No obstante, el espíritu afable y manso que expresan las palabras bíblicas “mansedumbre y reverencia” nada tiene que ver con un espíritu débil. Más bien, la idea etimológica que sugieren tales términos es la de un gran caballo de batalla vestido de gala para la ocasión, con vapor saliendo de sus fosas nasales, a punto para empezar a galopar y con sus poderosos músculos en tensión, aunque con todo su poder y fuerza puestos bajo control por el freno que lleva en su hocico. Se trata de la fortaleza convenientemente controlada; una gran potencia, pero con dirección y sentido. Así sería la persona mansa y apacible cuya fortaleza y coraje resplandecen como los rayos del Sol.
El apologista debe ser una persona sabia, que conoce las Escrituras, y está lista en todo momento para presentar defensa de su esperanza. Nunca se desespera ni pierde la compostura; no intimida a sus oponentes mediante su erudición o sabiduría presuntuosa (aunque esté capacitada para hacerlo). Controla su lengua y su temperamento, responde claramente sin rodeos y, aunque conoce la veracidad de sus enunciados, no muestra arrogancia o altivez de espíritu, sino que se preocupa verdaderamente por las necesidades de su oponente. Al temer a Dios y no a los hombres, muestra su poder bajo control igual que hizo el “león de Judá” cuando fue guiado como “cordero” al matadero. La mansedumbre y la reverencia, así como la moderación en la voz, son la mejor prueba de la solidez de la fe. Cuando se está seguro del triunfo final de la verdad, no conturban los ataques del adversario.
El objetivo de la defensa de la fe no es, en principio, ganar ningún debate público o privado. Está bien si esto se logra correctamente y sirve de testimonio positivo a otras personas. Pero no se trata de ganar discusiones a toda costa o simplemente por ganarlas si, a la vez, se generan más enemigos para el cristianismo. Resulta perfectamente posible salir victoriosos de un debate apologético, pero hacerlo a costa de perder a un amigo o simpatizante porque, en realidad, tal victoria se ha logrado mediante la crispación, la descalificación o la falta de respeto y amor cristiano. ¿De qué sirve ganar un debate si se pierde a la persona? Hay que proclamar la verdad, pero hacerlo siempre con amor y humildad. Conviene tener presente también que la salvación de las criaturas no la consigue el apologista, por muy brillantes que sean sus razonamientos, sino que es obra del Espíritu Santo.

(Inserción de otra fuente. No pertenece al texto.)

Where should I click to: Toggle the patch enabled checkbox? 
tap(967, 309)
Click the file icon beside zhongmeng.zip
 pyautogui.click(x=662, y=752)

La apologética no está reservada a un grupo selecto de eruditos académicos sino que es para toda la cristiandad. Se trata de la defensa razonable del cristianismo del Nuevo Testamento en cualquier momento, en cualquier lugar, con cualquier persona, usando cualquier material apropiado para la ocasión. La inmensa mayoría de las personas escépticas o incrédulas escuchan solamente las preguntas; las ven como si fueran balas disparadas contra Dios -en alusión al título del excelente libro de John Lennox- y creen que no hay respuestas. Sin embargo, lo cierto es que existen grandes respuestas para casi todas sus preguntas porque el cristianismo es verdadero. Esto significa que la tarea del apologista consiste en encontrar la respuesta adecuada a cada pregunta. Afortunadamente, los pensadores cristianos han estado contestando esas mismas preguntas desde el tiempo de los apóstoles hasta nuestros días. De ahí que sea posible recurrir a esta sabiduría histórica acumulada para encontrar lo que se requiere en cada momento.